When facing rejection, Renee says it’s also important to not question if you’re enough: smart enough, pretty enough, funny enough, etc.
“I wish we would stop taking it that way,” she said. “You just have to look for someone who’s consistently invested in you and someone that shows up. And if they’re not doing those things, don’t take it personally. Just find someone who does.”
Just as important as consistency is balance. Renee says that while sometimes a relationship might require 80/20 effort if one partner is going through a hardship and can only give 20 percent effort, the majority of the relationship should be 50/50–especially at the beginning.
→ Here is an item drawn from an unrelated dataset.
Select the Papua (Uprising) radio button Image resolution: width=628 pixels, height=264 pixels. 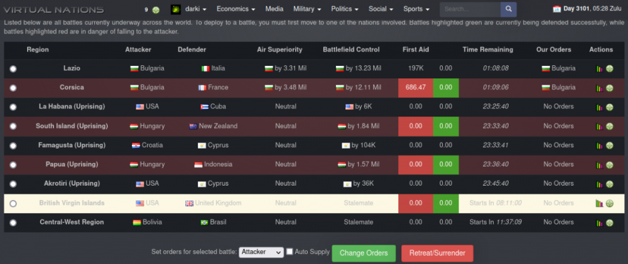tap(13, 165)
“I think it depends where you’re at in that commitment. If you are 10 years into a marriage and your husband is going through something and you are the one giving and giving for a while, that’s completely different than the guy that you dated for two months that got really busy and now he’s only texting you once a week,” she said. “The rule of thumb for me would always be someone that’s giving as much as I’m giving. And if they’re not meeting that, if they’re not matching your energy, that’s someone who’s not going to satisfy you long-term.”
Friends matter, too
For all the single people who aren’t in the market for a relationship, Renee says the necessary elements for a healthy relationship don’t just apply to romantic ones.
“I think of a lot of my advice goes for any kind of interpersonal relationship, because we can have toxic friendships just as much as we can have toxic relationships,” she said. “You want to be very careful with who you choose to surround yourself with because it will fully reflect on you and your confidence in how you’re feeling about yourself. If you’re surrounded by people that don’t lift you up and who make you feel bad and make you feel like you’re unlovable, it’s not good.”
Renee says as we get older and mature, it’s important to become more selective in our friendships.
“I know it’s hard, especially because I think when we start off in school, we’re only surrounded by so many people so we kind of pick and choose friends from there. And then as we get older, we have a lot more options,” she said. “So my advice would be, pick your friends just as carefully as you pick your romantic partner.”